Medical science still doesn’t completely understand how the brain works. The strategy for treating brain disorders such as anxiety and depression seems to be therapy combined with medication. However, there hasn’t been a really straightforward method for developing new antidepressants. As a synthetic organic chemist of 12 years experience (post graduate), I can see the problem clearly. The antidepressants in use today don’t share a common molecular fragment. If you look at the structure of two of the most common antidepressants – Prozac and Lexapro – you see that both molecules have similar chemical elements (atoms of fluorine, nitrogen, oxygen, carbon, and hydrogen). However, the same can be said for millions of organic compounds. You have to look deeper than the elemental composition.
Organic chemists rely on something called “structure:property relationships” to predict how a compound will react in a given setting. The logic is that compounds which are very similar in structure will (most likely) have very similar properties. Conversely, compounds with very similar properties often have very similar structures. Take the structures of penicillin and amoxicillin, for example; these are two of the most popular antibiotics. Both of them have virtually identical chemical structures. Amoxicillin has an extra ring system, but the important four membered ring is present in both.

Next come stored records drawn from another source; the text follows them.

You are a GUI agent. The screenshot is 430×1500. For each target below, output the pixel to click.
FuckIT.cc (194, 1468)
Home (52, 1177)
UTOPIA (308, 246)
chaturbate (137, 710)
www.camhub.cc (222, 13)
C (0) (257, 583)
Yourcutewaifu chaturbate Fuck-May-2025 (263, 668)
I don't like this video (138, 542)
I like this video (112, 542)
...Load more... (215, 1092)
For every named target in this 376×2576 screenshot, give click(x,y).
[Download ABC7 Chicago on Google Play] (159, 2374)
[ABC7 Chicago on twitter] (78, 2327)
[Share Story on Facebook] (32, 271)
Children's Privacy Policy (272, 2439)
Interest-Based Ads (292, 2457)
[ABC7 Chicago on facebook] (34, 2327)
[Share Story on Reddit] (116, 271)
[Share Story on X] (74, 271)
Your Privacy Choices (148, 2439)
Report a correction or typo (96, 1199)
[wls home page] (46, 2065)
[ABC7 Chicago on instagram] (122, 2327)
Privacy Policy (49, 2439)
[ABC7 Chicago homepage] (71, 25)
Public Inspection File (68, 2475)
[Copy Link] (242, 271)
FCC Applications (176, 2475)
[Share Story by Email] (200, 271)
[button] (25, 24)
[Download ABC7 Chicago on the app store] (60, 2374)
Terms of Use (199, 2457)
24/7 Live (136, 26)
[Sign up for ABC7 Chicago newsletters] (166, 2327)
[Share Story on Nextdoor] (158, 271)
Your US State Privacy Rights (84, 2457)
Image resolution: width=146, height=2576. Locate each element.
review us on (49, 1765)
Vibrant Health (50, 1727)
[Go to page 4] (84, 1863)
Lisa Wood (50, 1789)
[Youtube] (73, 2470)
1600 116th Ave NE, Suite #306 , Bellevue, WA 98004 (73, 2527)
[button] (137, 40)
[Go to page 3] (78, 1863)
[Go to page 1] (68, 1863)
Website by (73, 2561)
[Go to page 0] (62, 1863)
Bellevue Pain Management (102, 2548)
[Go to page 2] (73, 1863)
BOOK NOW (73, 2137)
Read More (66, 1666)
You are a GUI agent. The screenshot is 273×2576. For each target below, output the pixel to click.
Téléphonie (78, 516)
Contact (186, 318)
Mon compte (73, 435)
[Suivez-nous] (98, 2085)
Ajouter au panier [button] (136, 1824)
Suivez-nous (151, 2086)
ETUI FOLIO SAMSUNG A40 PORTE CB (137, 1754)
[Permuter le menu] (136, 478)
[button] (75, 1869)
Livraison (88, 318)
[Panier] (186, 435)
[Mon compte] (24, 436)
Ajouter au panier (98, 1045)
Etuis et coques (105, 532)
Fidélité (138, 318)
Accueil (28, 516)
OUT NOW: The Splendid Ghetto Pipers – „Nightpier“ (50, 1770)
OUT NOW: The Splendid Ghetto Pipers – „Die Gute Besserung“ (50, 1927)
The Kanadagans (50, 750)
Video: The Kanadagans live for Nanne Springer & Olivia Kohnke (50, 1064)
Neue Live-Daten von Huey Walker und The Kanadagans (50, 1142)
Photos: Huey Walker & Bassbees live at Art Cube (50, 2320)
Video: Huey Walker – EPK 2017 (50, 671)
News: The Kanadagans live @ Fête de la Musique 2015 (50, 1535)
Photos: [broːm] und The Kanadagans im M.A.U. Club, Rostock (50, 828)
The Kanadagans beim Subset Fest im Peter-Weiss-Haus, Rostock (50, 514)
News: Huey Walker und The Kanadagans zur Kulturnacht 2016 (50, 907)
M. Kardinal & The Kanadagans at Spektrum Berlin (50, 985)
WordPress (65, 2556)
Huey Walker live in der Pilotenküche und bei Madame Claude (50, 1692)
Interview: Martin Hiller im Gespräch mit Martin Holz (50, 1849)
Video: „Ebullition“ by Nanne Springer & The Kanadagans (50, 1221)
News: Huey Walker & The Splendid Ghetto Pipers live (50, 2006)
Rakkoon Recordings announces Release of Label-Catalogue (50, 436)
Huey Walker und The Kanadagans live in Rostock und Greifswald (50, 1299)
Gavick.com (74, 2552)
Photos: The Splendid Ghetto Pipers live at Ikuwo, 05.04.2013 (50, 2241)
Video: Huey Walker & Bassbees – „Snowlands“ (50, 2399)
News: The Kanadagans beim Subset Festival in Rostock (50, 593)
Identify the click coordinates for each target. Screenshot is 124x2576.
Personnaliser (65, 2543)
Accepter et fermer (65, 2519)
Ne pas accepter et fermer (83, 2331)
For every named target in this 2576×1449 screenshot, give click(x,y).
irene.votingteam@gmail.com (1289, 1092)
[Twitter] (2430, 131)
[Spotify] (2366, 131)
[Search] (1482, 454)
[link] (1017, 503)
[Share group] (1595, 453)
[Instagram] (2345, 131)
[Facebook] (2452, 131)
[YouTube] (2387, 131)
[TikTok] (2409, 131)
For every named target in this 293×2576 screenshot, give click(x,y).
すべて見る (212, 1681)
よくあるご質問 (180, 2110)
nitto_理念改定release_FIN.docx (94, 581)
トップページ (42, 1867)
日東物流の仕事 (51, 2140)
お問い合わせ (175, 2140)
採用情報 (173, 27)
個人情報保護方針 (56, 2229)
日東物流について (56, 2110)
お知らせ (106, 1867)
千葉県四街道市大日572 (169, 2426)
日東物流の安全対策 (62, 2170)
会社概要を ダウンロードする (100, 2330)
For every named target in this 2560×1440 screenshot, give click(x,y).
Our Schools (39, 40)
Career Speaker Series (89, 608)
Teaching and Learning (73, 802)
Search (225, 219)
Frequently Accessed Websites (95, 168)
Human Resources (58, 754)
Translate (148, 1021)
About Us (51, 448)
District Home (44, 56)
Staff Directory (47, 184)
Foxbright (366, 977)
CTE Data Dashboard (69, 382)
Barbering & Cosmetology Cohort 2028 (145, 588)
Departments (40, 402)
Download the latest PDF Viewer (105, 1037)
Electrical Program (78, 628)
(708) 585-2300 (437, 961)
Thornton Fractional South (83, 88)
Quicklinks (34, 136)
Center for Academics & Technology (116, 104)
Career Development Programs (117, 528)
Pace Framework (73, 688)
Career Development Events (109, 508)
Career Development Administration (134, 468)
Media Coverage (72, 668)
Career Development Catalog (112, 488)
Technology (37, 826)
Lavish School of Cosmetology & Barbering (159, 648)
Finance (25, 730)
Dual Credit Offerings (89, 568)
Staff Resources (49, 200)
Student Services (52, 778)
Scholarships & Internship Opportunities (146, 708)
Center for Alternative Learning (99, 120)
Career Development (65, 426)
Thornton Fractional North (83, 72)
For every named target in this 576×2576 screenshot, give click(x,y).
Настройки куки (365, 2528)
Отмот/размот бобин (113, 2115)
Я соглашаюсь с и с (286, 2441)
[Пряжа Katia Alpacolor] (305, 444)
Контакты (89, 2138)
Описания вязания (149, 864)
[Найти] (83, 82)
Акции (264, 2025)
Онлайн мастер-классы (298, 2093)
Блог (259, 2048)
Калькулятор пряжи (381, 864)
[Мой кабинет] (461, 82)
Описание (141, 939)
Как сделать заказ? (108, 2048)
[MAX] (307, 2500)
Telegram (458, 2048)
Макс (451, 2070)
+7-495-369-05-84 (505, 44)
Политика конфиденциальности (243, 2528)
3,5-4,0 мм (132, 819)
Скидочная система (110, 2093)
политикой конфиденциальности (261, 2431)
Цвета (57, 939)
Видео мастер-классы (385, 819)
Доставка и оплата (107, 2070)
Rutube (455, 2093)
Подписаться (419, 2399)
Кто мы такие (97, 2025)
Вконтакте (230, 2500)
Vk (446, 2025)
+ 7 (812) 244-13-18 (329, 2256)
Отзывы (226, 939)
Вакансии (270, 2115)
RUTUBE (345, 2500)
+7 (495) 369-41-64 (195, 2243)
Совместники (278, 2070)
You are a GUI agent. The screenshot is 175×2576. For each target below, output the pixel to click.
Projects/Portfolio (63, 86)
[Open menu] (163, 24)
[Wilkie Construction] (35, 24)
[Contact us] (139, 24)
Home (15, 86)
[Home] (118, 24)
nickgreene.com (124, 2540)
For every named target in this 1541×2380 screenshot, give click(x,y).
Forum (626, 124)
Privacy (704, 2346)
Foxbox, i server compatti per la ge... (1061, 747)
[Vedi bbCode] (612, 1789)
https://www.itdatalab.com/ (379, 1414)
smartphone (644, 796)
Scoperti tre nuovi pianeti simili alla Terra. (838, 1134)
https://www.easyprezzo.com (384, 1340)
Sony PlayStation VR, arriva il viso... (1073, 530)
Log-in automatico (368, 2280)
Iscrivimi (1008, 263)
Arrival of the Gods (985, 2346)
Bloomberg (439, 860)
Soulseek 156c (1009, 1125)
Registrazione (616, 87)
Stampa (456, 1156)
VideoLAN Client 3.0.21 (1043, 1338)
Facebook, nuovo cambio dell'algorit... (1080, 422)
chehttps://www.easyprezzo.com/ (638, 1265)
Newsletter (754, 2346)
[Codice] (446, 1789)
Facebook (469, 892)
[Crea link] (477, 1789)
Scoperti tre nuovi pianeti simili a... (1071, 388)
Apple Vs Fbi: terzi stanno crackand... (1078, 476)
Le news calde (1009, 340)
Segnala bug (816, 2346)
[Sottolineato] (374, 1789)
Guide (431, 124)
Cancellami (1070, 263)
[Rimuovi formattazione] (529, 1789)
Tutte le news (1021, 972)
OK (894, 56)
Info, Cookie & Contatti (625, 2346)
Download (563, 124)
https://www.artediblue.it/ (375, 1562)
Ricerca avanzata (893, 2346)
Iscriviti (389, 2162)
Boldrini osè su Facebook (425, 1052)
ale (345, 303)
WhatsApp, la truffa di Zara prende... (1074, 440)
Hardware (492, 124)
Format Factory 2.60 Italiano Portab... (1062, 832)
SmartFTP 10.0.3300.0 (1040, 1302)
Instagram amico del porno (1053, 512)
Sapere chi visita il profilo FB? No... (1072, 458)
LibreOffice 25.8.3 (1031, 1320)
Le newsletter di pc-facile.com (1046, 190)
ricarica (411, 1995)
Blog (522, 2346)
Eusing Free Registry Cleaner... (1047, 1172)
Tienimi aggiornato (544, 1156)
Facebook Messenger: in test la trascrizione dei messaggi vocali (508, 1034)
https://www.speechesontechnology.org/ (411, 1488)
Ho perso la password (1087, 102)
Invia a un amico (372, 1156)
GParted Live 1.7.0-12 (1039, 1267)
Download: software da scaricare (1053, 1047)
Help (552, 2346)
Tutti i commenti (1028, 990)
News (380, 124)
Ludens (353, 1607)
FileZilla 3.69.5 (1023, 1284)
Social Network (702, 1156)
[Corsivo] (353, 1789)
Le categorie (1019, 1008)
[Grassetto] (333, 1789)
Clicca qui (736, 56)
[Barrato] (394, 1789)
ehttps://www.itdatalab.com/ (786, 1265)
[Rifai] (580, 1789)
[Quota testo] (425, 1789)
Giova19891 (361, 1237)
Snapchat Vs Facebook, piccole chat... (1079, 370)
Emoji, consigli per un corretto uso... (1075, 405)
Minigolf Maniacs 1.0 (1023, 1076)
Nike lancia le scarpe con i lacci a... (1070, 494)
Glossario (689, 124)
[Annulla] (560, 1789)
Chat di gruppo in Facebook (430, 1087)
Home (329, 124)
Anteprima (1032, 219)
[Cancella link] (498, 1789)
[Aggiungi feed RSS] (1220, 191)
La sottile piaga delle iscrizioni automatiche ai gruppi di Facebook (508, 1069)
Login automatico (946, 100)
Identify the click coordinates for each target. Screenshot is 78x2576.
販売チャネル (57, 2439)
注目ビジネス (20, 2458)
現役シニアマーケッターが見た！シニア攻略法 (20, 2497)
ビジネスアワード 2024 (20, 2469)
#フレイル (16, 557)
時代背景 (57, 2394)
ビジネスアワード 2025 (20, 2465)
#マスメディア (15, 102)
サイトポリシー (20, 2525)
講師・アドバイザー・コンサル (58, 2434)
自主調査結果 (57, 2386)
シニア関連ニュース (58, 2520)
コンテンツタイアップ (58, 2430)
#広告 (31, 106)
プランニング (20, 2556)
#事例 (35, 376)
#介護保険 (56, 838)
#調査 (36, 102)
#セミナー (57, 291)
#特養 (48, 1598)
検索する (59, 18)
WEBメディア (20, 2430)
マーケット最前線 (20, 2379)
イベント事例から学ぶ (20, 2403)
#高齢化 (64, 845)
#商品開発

Antidepressants don’t have a similar logic in their molecular design. There is no common carbon skeleton shared by most antidepressants. This means that when someone doesn’t respond to a certain medication (as is often the case with psychiatric medication, in my experience), a vastly different molecule has to be tried. For an organic chemist, the lack of this common logical system means that it is extremely difficult (if not impossible) to predict if a new compound is going to have antianxiety or antidepressant properties. It has to be tested. When you consider that there are hundreds of thousands of new organic compounds prepared each year, the enormity of the task becomes clear. What is needed is a simple “screening” test that can be done rapidly in the lab, without the need for test animals, and which would point out whether a given molecule is promising for depression medication. Otherwise, organic chemists such as myself don’t know which direction to take in the laboratory.
That’s why I was very excited to read a recent article in the Journal of Clinical Investigation that describes a new screening method for small, non-polymeric molecules. There is recent research indicating that depression may be caused by faulty brain communication; this is caused (in part) by a protein called Brain Derived Neurotrophic Factor, or BDNF. This molecule is needed in the brain for normal brain signaling, but it has a receptor that can contribute to anxiety and depression. By blocking that receptor with a drug, the depression would (in theory) be cured. The researchers in this article used a technique called “KIRA-ELISA concentration-response assaying” to rapidly sort through hundreds of potential drug candidates, finally settling on the one or two molecules which were found to reduce cellular processes associated to the BDNF receptor for depression (called TrkB). In mice testing, the chosen drugs were found to reduce anxious behavior in the rodents.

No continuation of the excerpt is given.